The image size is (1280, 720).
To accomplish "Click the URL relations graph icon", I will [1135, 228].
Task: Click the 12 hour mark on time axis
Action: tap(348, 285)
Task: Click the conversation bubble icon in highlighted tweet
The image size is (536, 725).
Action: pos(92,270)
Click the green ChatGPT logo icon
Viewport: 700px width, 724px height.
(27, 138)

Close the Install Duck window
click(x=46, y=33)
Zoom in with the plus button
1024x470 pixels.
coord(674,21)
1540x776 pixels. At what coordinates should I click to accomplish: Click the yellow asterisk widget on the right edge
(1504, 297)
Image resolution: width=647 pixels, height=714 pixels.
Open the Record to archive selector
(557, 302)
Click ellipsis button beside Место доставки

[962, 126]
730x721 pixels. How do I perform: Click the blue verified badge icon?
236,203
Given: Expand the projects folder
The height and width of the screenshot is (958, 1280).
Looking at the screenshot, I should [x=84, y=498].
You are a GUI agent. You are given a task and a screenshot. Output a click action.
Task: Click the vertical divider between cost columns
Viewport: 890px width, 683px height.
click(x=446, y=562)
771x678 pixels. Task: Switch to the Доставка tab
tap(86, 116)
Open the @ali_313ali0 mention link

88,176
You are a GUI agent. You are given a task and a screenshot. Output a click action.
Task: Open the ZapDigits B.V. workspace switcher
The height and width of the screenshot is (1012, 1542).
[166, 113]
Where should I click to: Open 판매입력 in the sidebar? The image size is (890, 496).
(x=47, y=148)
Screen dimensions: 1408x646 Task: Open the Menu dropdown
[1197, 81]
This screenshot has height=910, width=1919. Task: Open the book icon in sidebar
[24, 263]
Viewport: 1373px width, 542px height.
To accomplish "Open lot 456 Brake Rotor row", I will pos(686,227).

···

**Required work:**
All records above are to be output again exactly as they stand.

**Problem solution:**
The image size is (1280, 720).
To accomplish "Click the URL relations graph icon", I will [1135, 228].
Task: Click the 12 hour mark on time axis
Action: tap(348, 285)
Task: Click the conversation bubble icon in highlighted tweet
The image size is (536, 725).
Action: pos(92,270)
Click the green ChatGPT logo icon
Viewport: 700px width, 724px height.
(27, 138)

Close the Install Duck window
click(x=46, y=33)
Zoom in with the plus button
1024x470 pixels.
coord(674,21)
1540x776 pixels. At what coordinates should I click to accomplish: Click the yellow asterisk widget on the right edge
(1504, 297)
Image resolution: width=647 pixels, height=714 pixels.
Open the Record to archive selector
(557, 302)
Click ellipsis button beside Место доставки

[962, 126]
730x721 pixels. How do I perform: Click the blue verified badge icon?
236,203
Given: Expand the projects folder
The height and width of the screenshot is (958, 1280).
Looking at the screenshot, I should [x=84, y=498].
You are a GUI agent. You are given a task and a screenshot. Output a click action.
Task: Click the vertical divider between cost columns
Viewport: 890px width, 683px height.
click(x=446, y=562)
771x678 pixels. Task: Switch to the Доставка tab
tap(86, 116)
Open the @ali_313ali0 mention link

88,176
You are a GUI agent. You are given a task and a screenshot. Output a click action.
Task: Open the ZapDigits B.V. workspace switcher
The height and width of the screenshot is (1012, 1542).
[166, 113]
Where should I click to: Open 판매입력 in the sidebar? The image size is (890, 496).
(x=47, y=148)
Screen dimensions: 1408x646 Task: Open the Menu dropdown
[1197, 81]
This screenshot has height=910, width=1919. Task: Open the book icon in sidebar
[24, 263]
Viewport: 1373px width, 542px height.
To accomplish "Open lot 456 Brake Rotor row", I will pos(686,227).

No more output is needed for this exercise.